The request: Rewrite the listing from the line containing "You are a GUI" through the line containing "pos(512,72)", switching "Landscape" to "Portrait" and leaving everything else unchanged. Return only those lines, without the pictures.

─── Record set ───

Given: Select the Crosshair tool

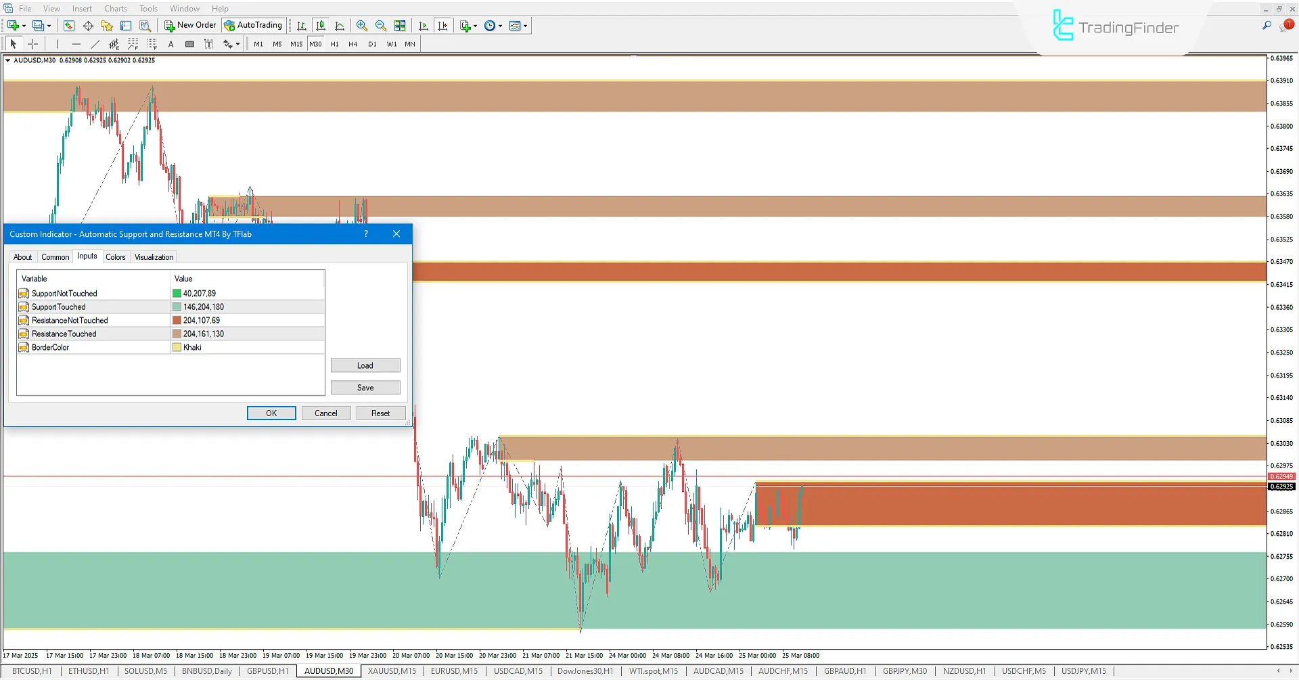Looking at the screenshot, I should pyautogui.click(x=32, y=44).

───
─── Record set ───

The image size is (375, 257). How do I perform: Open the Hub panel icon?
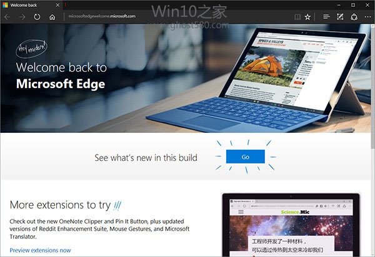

───
─── Record set ───

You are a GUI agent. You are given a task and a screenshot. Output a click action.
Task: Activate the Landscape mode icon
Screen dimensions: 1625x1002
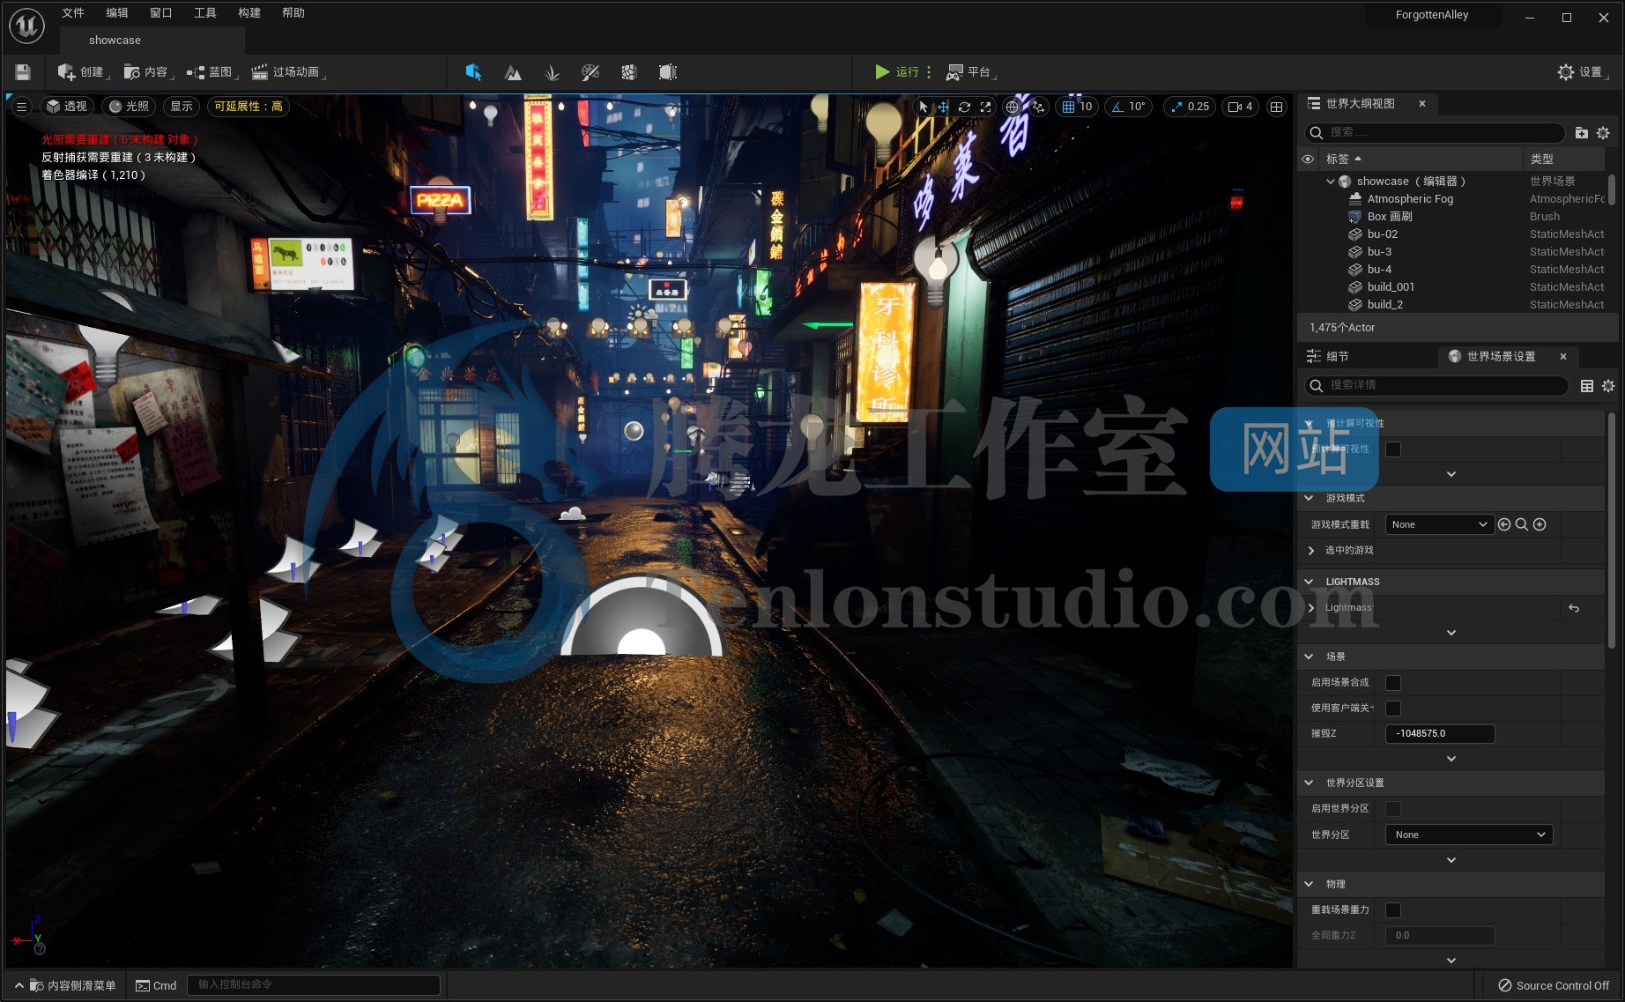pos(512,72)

───

Response for this exercise:
You are a GUI agent. You are given a task and a screenshot. Output a click action.
Task: Activate the Portrait mode icon
Screen dimensions: 1625x1002
pos(512,72)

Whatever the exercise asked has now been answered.